The keystone is the worst-blast step: the one that the most of the run transitively rests on. It is surfaced as AnalysisReport.keystone (a DecisionRisk row) with per_session carrying its blast share (the run-level risk). The report's rendered summary names it directly, for example "two consequential writes rest on this one read, so it ranks first to review."

The POST keystone is computed over the dependency DAG and is a distinct concept from the PRE execution keystone, which is a structural control-flow chokepoint over the handoff_to projection (see PRE Rules). The two are named separately in the code and must not be conflated.
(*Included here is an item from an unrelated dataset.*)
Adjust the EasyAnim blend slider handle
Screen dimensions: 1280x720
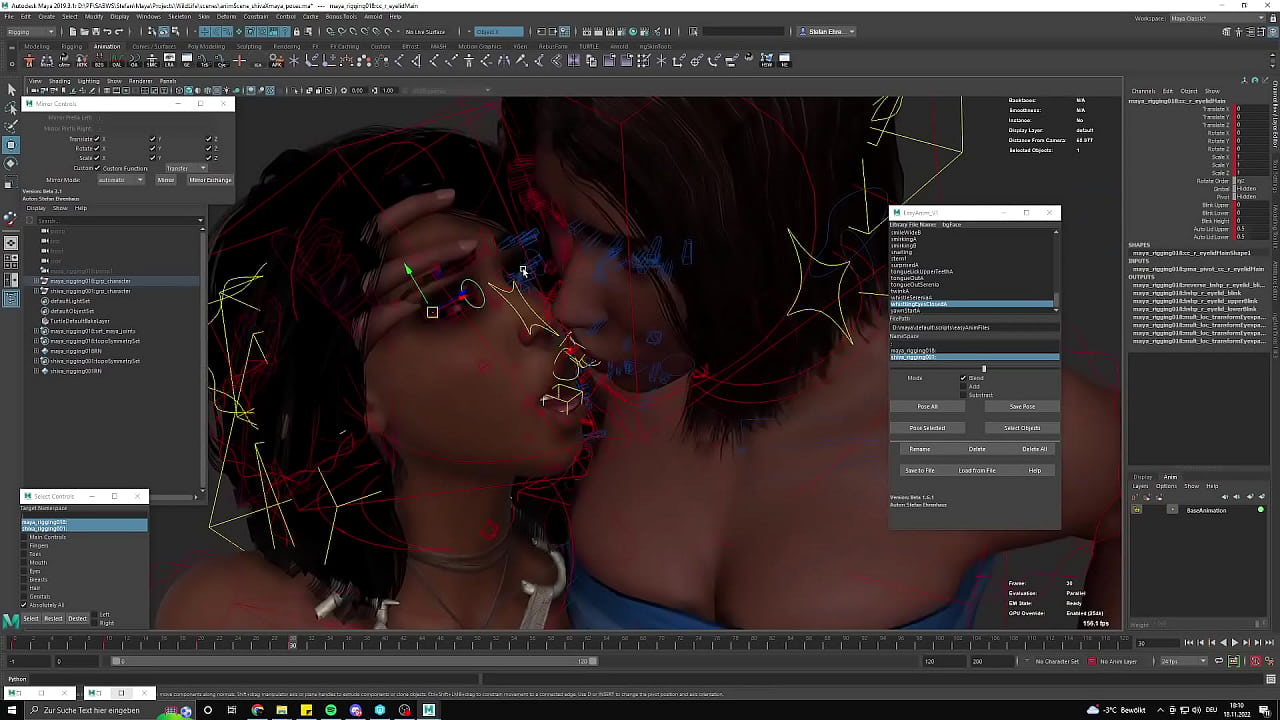click(x=984, y=369)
Reading the AnalysisReport

The report carries the fields you read:

Field What it holds
state scored, no_score:single_decision, or no_score:low_coverage.
ranked Every step as a DecisionRisk, highest structural risk first. In a no-score state the scores are None and the order is by index.
keystone The worst-blast step, or None when the run is not scored.
per_session The keystone's blast share, or None.
coverage Dependency-edge coverage: the grade mix, the saturation ratio rho, and the observed fraction.
grounding Per step index, the model-basis grounding where a basis is stated.
completeness complete for an offline run.
adapter The ingestion adapter id, so the report names the source that produced it.
notes Plain-language honesty notes (covered below).
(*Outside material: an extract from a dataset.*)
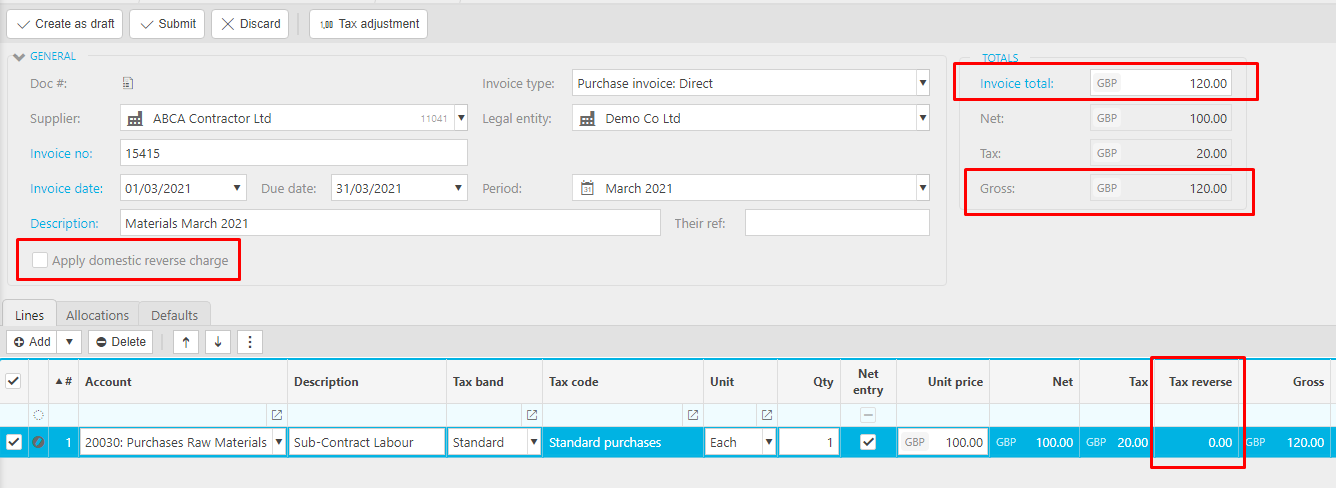Expand the Supplier dropdown arrow
1336x488 pixels.
[x=461, y=119]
Each DecisionRisk row carries the step's idx, kind (decision or tool_call), agent, score (or None), a short label, the typed node_attrs, and the grounding for that step when it states a checkable model basis. A corpus tool step states no model basis, so its grounding is None rather than a false zero; grounding lights up on records that carry a decision_basis, such as auditable's own runs.

The No-Score Gates

Two gates keep the score honest, and in both the scores are None rather than zero, so a withheld score never reads as no risk.

no_score:single_decision fires when a run has fewer than two steps. A single-decision run has no cross-decision structure to score, so the report degrades to the per-decision signals (the data and grounding signals) rather than inventing structure.

no_score:low_coverage fires when the dependency layer is too sparse, too inferred, or too saturated to score. When the observed fraction is below the threshold, or rho is near 1 (the full-history regime where dependency structure becomes a function of run size and adds nothing beyond the step count), the report withholds the score rather than present run size as risk. An empty dependency layer is low coverage by the same rule.

The Caveats That Travel With the Score

The report's own notes carry the honesty caveats, and they should be stated wherever the POST keystone is shown:

  • Read and write events are observed from the trace, but the corpus write-to-prior-read dependency edges are modeled: a conservative prior-read upper bound over the observed reads, not a causal label.
  • The structural score is a ranking and triage signal, not calibrated.
  • In a no-score state, the note states why the score was withheld (single decision, or low coverage), so a gated result still explains itself.
  • When no step states a checkable model basis, the grounding note says so.

These caveats are part of the report, and they are the honest reading of the signal: a structural triage order over observed events and modeled dependency edges, not a calibrated probability of failure.